Lamenting the loss of Marketplace’s Qdoba
Written by Julia Stumbaugh|
February 9, 2016
In the grey bleakness of winter, when the food trucks have left the terrace empty and barren, there is a distinct lack of options for brand-name food on this campus. Students can make the journey to Tribe Square and eat Pita Pit or Mooyah, or they can eat late night at Sadler. In the middle of the day, however, especially when snow and sleet makes long treks across campus undoable, Sodexo is pretty much a student’s only option. There was one exception to this; the ever-present Qdoba option in Marketplace. We returned from winter break to find out the horrifying truth. Qdoba is gone from the Campus Center, and with it any hope a student might have for midday queso and guac.
There are some Mondays when the only thing getting me through the day is the hope of some queso.
The optimist might note at this point that Qdoba isn’t going to just disappear; it’s going to be replaced with Wholly Habaneros. This is of little comfort to me. There are some Mondays when the only thing getting me through the day is the hope of some queso. I’m not ashamed of my dependence on Qdoba. I’m not ashamed of the fact that when the server asked me if I would like queso or shredded cheese I would say “both”. What I am ashamed of is the fact that Qdoba could be taken it so easily from us.
My friends at Virginia Tech are very smug about their food choices. Their student IDs will, for example, let them swipe in for a sandwich at an on-campus Chik fil A. While I was a little bitter about this, my jealousy was eased by the presence of Mexican food just upstairs from the office where this paper is produced. Now even that small comfort has been wrest from my grasp, and I have to comfort myself with Marketplace chicken tenders, which, while admittedly decent, aren’t quite up to Chik fil A standards.
It’s a dark time here at the College of William and Mary, and we should recognize what we’ve lost here.

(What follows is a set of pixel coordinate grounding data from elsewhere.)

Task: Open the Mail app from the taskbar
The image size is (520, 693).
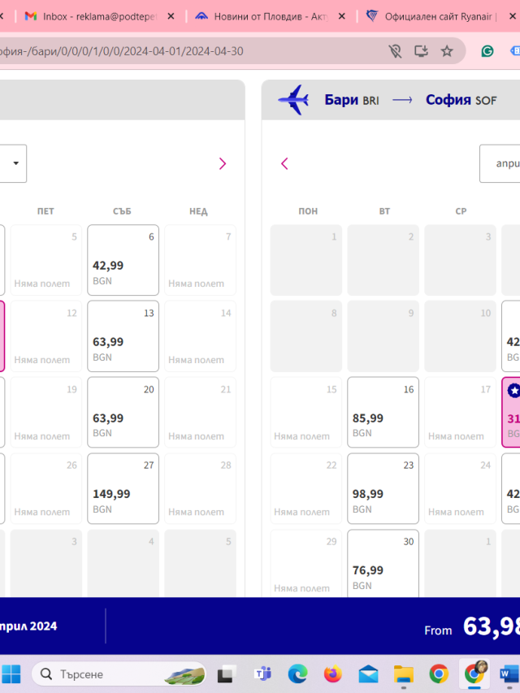Action: click(x=368, y=674)
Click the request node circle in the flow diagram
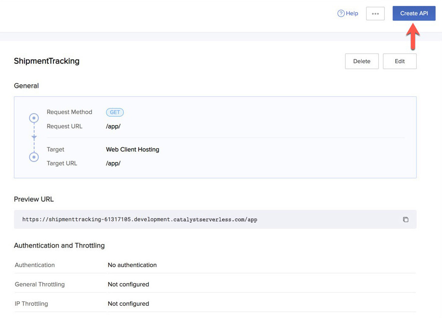The width and height of the screenshot is (442, 318). [34, 118]
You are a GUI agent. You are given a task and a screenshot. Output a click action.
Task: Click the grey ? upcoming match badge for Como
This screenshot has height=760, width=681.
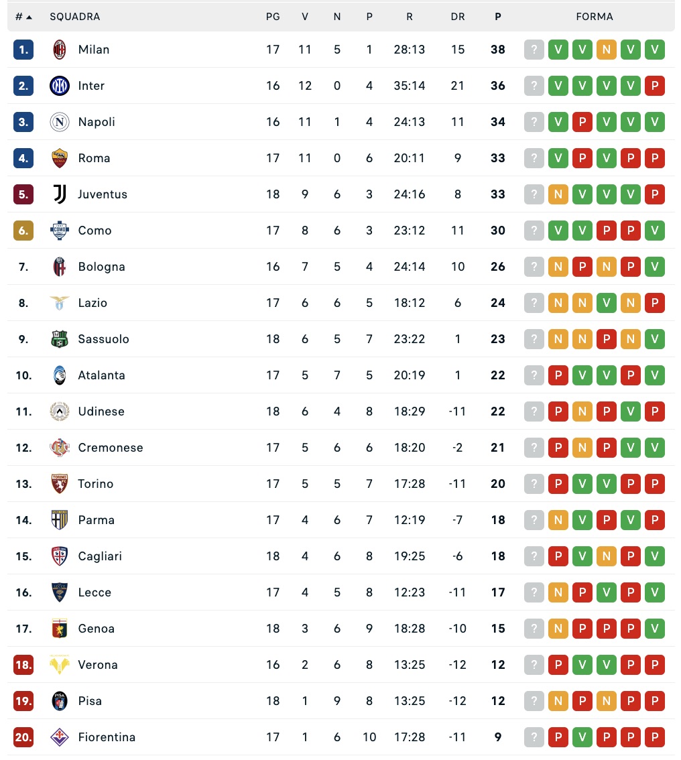pos(534,231)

In my opinion, the students of the College have been too docile in reaction to this change. “Change can be good,” some might say, or, “It was like $9 for a bowl, there’s no way that’s worth it.” I would politely disagree on both points; I am highly resistant to change in all areas of my life, and on the Gold-14 meal plan, you get 300 dining dollars, which gives you approximately 33 burrito bowls already built into your plan. It’s a dark time here at the College of William and Mary, and we should recognize what we’ve lost here. If you want a bowl or a quesadilla or a bulging burrito, then you’re going to have to wait until ten P.m. Midday Qdoba lovers will tragically be stuck with Sodexo burritos. When William and Mary took Qdoba from us, they left more than a hole in the counter at Marketplace; they left a hole in students’ hearts.